Is it possible to get the STAR log file? How many reads are mapping/unmapped? Why were reads unmapped? How many multi-mapped?

                             Started job on |   Apr 23 23:17:02
                         Started mapping on |   Apr 23 23:17:04
                                Finished on |   Apr 23 23:26:52
   Mapping speed, Million of reads per hour |   115.68

                      Number of input reads |   18894432
                  Average input read length |   298
                                UNIQUE READS:
               Uniquely mapped reads number |   17704240
                    Uniquely mapped reads % |   93.70%
                      Average mapped length |   297.39
                   Number of splices: Total |   3119841
        Number of splices: Annotated (sjdb) |   2663436
                   Number of splices: GT/AG |   3080422
                   Number of splices: GC/AG |   14219
                   Number of splices: AT/AC |   248
           Number of splices: Non-canonical |   24952
                  Mismatch rate per base, % |   0.49%
                     Deletion rate per base |   0.02%
                    Deletion average length |   2.70
                    Insertion rate per base |   0.02%
                   Insertion average length |   2.30
                         MULTI-MAPPING READS:
    Number of reads mapped to multiple loci |   806405
         % of reads mapped to multiple loci |   4.27%
    Number of reads mapped to too many loci |   1146
         % of reads mapped to too many loci |   0.01%
cziegenhain commented 1 year ago

Hi,

The STAR final log will always be part of your zUMIs output, in the same folder as the bam files.
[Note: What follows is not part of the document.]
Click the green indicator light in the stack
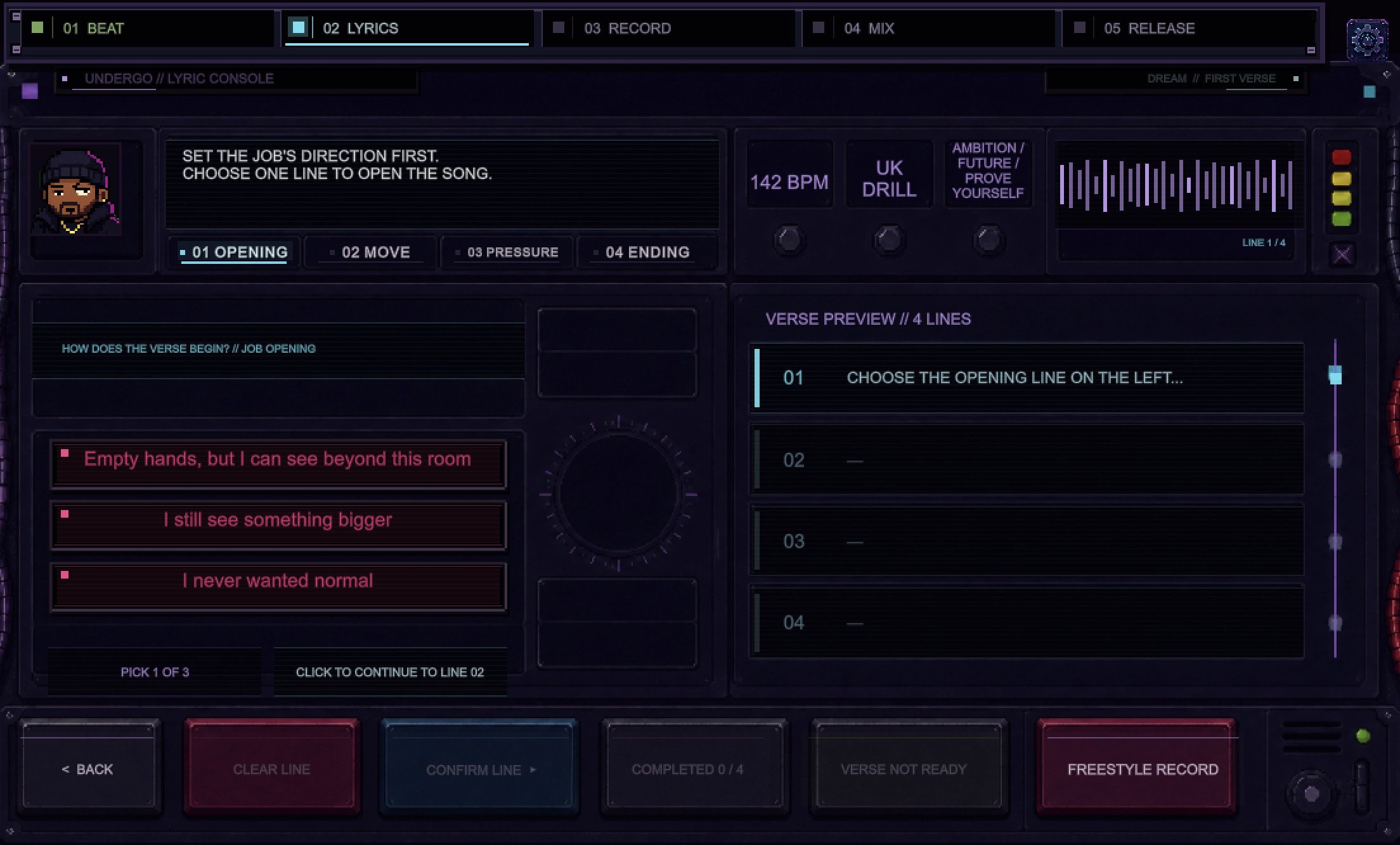click(x=1342, y=219)
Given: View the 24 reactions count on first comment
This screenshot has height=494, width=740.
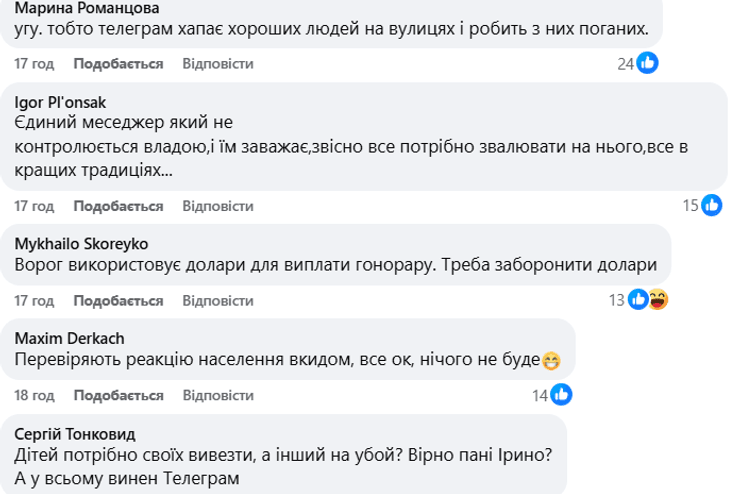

In the zUMIs_output /stats folder zUMIs also produces more detailed mapping statistics.

MartaBenegas commented 1 year ago

On that matter, I've run zUMIs with one pair of fastq files:

project: dog01
sequence_files:
  file1:
    name: /data/input/G556-LBA-Dog01_S1_R1_001.fastq.gz
    base_definition:
    - BC(1-16)
    - UMI(17-26)
  file2:
    name: /data/input/G556-LBA-Dog01_S1_R2_001.fastq.gz
    base_definition: cDNA(1-59)
reference:
  STAR_index: /data/input/starIdx
  GTF_file: /data/input/Canis_lupus_familiaris.ROS_Cfam_1.0.109.chr.gtf
  additional_STAR_params: ''
  additional_files: ~
out_dir: /data/output
num_threads: 32
mem_limit: 0
filter_cutoffs:
  BC_filter:
    num_bases: 2
    phred: 20
  UMI_filter:
    num_bases: 1
    phred: 20
barcodes:
  barcode_num: ~
  barcode_file: /data/input/737K-august-2016.txt
  automatic: no
  BarcodeBinning: 1
  nReadsperCell: 100
counting_opts:
  introns: yes
  downsampling: '0'
  strand: 1
  Ham_Dist: 0
  velocyto: no
  primaryHit: no
  twoPass: yes
make_stats: yes
which_Stage: Filtering
Rscript_exec: Rscript
STAR_exec: /usr/bin/STAR-2.7.10b/source/STAR
pigz_exec: pigz
samtools_exec: samtools

But there are 4 STAR reports on the dog01.filtered.tagged.Log.final.out file. Why is that so? Find logs attached. dog01.filtered.tagged.Log.final.out.txt dog01_unique.log.txt

cziegenhain commented 1 year ago

Because you have not specified a memory limit, zUMIs was able to run STAR in 4 parallel instances to speed up the processing.